Not to continue on my rant/essay but... it should also be noted that with every advancement in history comes a higher cost of living. That's just a fact of life. People were pissed when they had to pay more for a bottle of milk when pasteurization became the norm because it saved lives. People were pissed when safety standards made meat cost more. People were pissed that Internet service became more expensive when they switched to fibre technology instead of modems. Every improvement comes with cost. It's how it's been since the beginning of time, and that's without modern capitalism. You can't expect the technology of tomorrow with the expense of yesterday.

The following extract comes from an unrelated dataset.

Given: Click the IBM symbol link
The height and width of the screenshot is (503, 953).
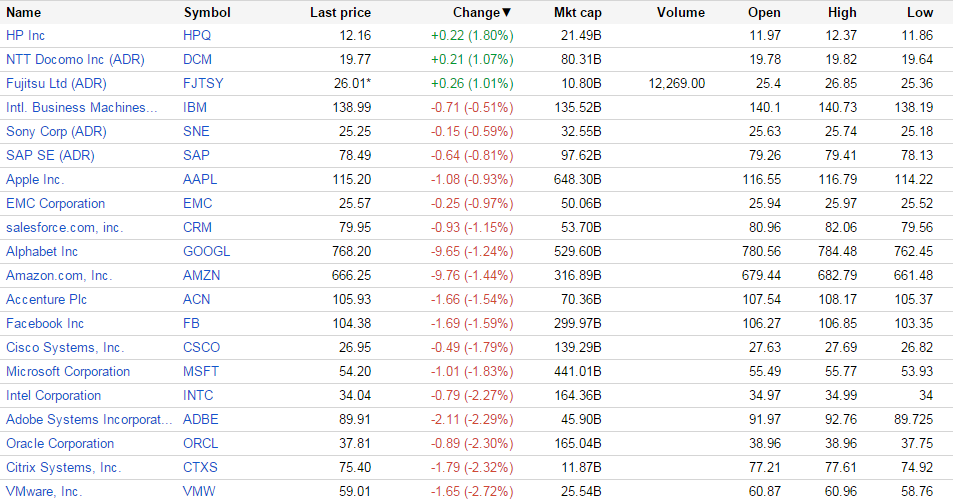Looking at the screenshot, I should pos(195,107).
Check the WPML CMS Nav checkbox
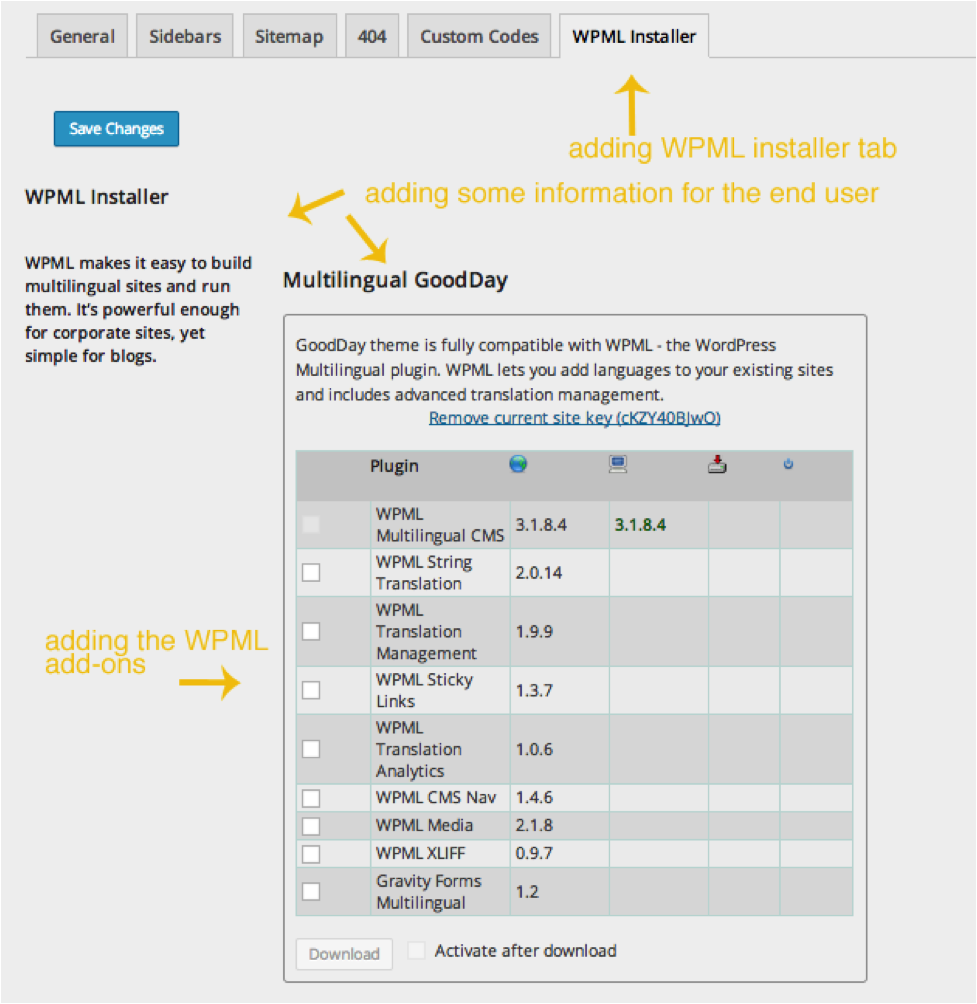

ME: True, but it seems increasingly like the rich are just hoarding their wealth, and not giving enough of it back to the people (wage increases, charity funding, etc.), not to mention that politics really isn't helping this much (seriously, the GOP's mindset seems to be 'work until the day you die' - that Georgia senator that said she opposes a livable wage is a prime example), and I'm just wondering how long until capitalism implodes due to it's own hubris.
MY FRIEND: And that's why it's so important for millennials to actually get out and vote instead of handing over a list of demands and expecting it right now. Change takes time and work, and the only thing the 1%ers and the GOP are working for is to line their own pockets. You can't dig your heels in and refuse to vote for the betterment of all Americans just because you don't get your (falsely promised) instant gratification. Plus, political change starts at the local level. Until younger voters start actually giving a damn about REAL politics instead trendy meme worthy politics, we'll stay treading water if not sinking outright.